# Work to be completed:
Echo the items from the line with "Viewport: 826px width, 444px height." to the line with "(x=147, y=293)", reproducing each line precisely and including both of those lines.

# Records shown:
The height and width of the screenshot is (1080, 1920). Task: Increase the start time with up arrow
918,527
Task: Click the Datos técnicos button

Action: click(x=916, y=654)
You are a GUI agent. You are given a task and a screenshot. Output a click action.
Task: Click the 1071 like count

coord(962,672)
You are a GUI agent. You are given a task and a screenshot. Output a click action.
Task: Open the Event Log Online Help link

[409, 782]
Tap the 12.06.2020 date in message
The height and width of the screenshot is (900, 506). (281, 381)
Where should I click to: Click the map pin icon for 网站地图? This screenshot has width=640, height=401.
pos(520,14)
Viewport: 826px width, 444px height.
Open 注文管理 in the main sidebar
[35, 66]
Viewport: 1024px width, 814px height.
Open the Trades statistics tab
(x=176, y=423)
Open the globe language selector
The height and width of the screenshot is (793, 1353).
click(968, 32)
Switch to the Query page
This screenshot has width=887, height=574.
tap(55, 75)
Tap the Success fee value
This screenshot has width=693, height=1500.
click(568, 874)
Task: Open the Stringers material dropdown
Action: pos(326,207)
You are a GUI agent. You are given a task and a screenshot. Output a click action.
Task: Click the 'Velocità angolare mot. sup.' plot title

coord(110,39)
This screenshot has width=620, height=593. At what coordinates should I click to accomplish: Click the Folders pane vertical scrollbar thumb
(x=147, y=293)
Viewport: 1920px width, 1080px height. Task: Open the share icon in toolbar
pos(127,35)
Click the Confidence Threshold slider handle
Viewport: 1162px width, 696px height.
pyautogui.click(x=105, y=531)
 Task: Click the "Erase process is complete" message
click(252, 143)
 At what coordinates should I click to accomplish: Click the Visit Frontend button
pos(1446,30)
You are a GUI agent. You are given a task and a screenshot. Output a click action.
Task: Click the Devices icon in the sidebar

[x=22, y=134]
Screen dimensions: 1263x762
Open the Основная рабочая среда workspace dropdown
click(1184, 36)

# Final answer:
Viewport: 826px width, 444px height.
Open 注文管理 in the main sidebar
[35, 66]
Viewport: 1024px width, 814px height.
Open the Trades statistics tab
(x=176, y=423)
Open the globe language selector
The height and width of the screenshot is (793, 1353).
click(968, 32)
Switch to the Query page
This screenshot has width=887, height=574.
tap(55, 75)
Tap the Success fee value
This screenshot has width=693, height=1500.
click(568, 874)
Task: Open the Stringers material dropdown
Action: pos(326,207)
You are a GUI agent. You are given a task and a screenshot. Output a click action.
Task: Click the 'Velocità angolare mot. sup.' plot title

coord(110,39)
This screenshot has width=620, height=593. At what coordinates should I click to accomplish: Click the Folders pane vertical scrollbar thumb
(x=147, y=293)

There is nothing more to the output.